Asa Adetya Pamungkas 3 April 2025

Matahari bertengger hampir di puncak peraduannya. Panasnya mampu untuk menggoreng telur mata sapi, jika kau cukup sabar untuk meletakkan penggorengan di tengah jalan aspal dan menghabiskan waktu satu sampai dua jam di bawah teriknya. Suara kicau burung berlomba dengan suara manusia-manusia kecil yang berlari kesana kemari sambil memekakkan gelak tawa. Di antara mereka ada yang sibuk menghitung uang hasil berjualan bakso ikan lezat yang dibawanya dari rumah untuk dijual kepada warga sekolah. Ada juga yang lahap memakan nasi kuning harga Rp3000 yang lumayan cukup untuk mengganjal perut, setidaknya sampai tengah hari. Yang lainnya duduk di lantai keramik berwarna putih sambil sibuk menggambar rumah khas anak-anak dengan atap datar, dua jendela, satu pintu, dan pohon di sampingnya.
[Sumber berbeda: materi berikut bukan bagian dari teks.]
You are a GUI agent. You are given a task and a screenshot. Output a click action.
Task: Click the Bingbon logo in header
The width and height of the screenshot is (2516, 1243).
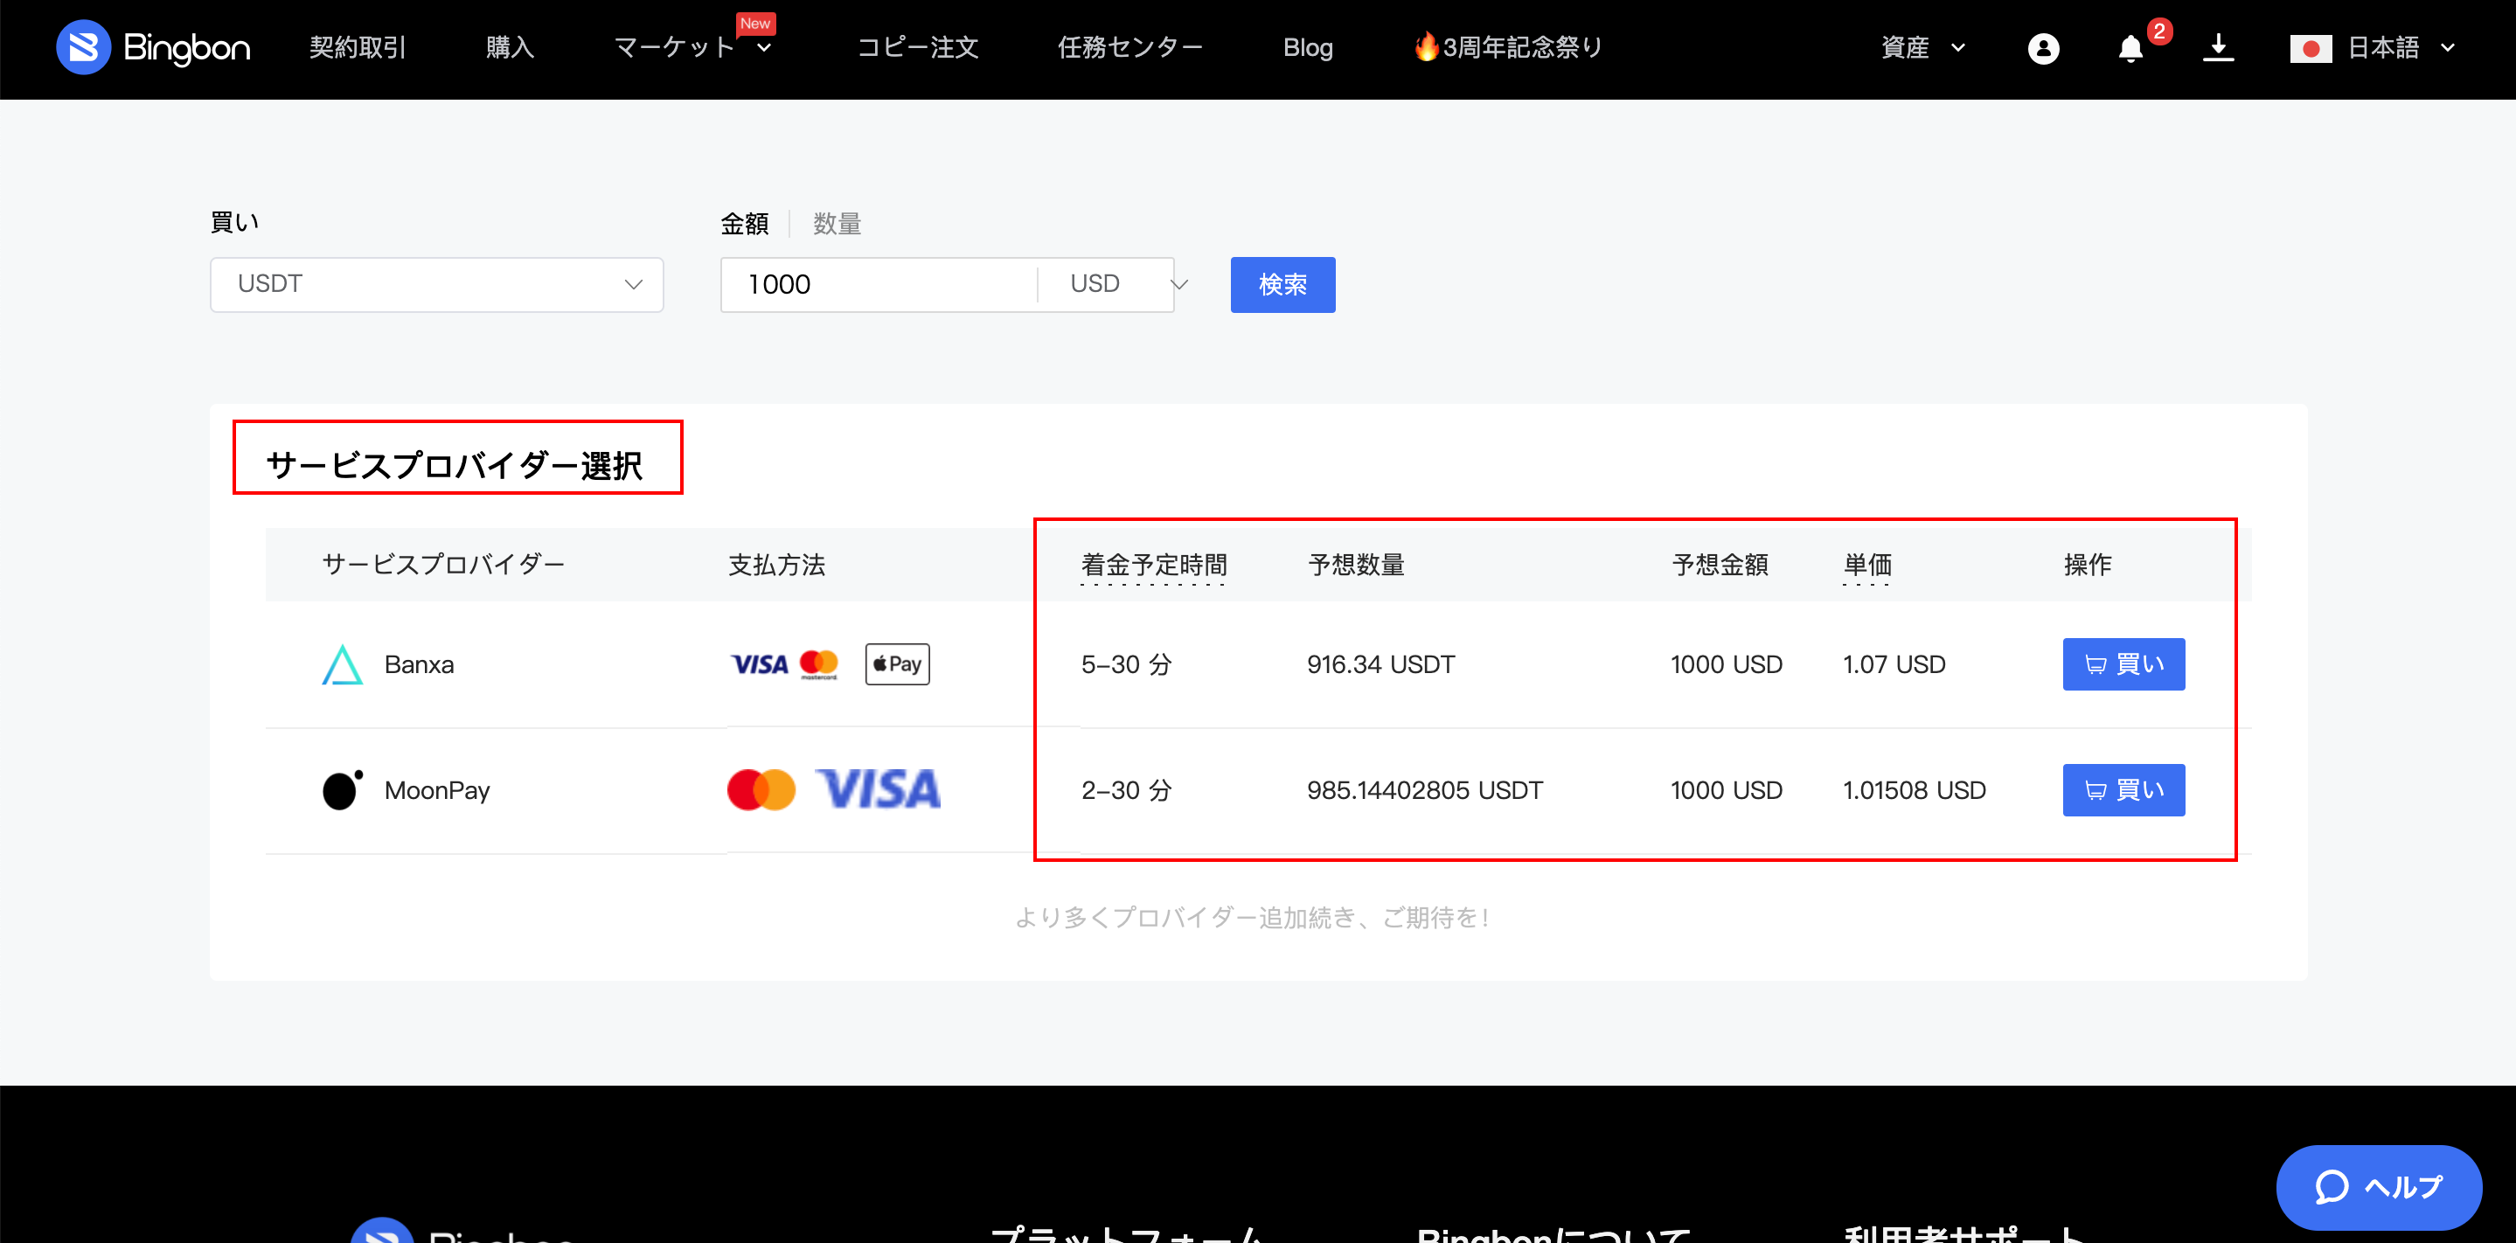[x=153, y=47]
Jam menunjukkan pukul 10.40. Seorang anak dengan prakarsanya yang tinggi menanyakan padaku, “Ibu, toki bel sudah?”. Aku membalas dengan senyum dan anggukan. Tangannya yang kecil meraih sebuah besi panjang yang di ujungnya sudah dililit karet ban. Kakinya yang mungil bergerak keluar ruangan, melewati pintu kayu yang masih kokoh berwarna putih. Dengan tenaganya yang telah diisi dengan bakso ikan dan es sirup, ia memukul sebuah tabung gas berkarat. Tenang saja, tabung gas itu sudah kosong sejak lama. Mungkin saja, usianya sekarang sudah sama dengan usia bangunan sekolah itu. Ia sudah tak lagi berteman dengan kompor dan api, tetapi panasnya matahari. Tubuhnya yang tua dan berkarat itu setiap hari harus rela dipukul oleh tangan-tangan kecil menggunakan besi panjang sebagai tanda untuk mengawali dan mengakhiri jam belajar.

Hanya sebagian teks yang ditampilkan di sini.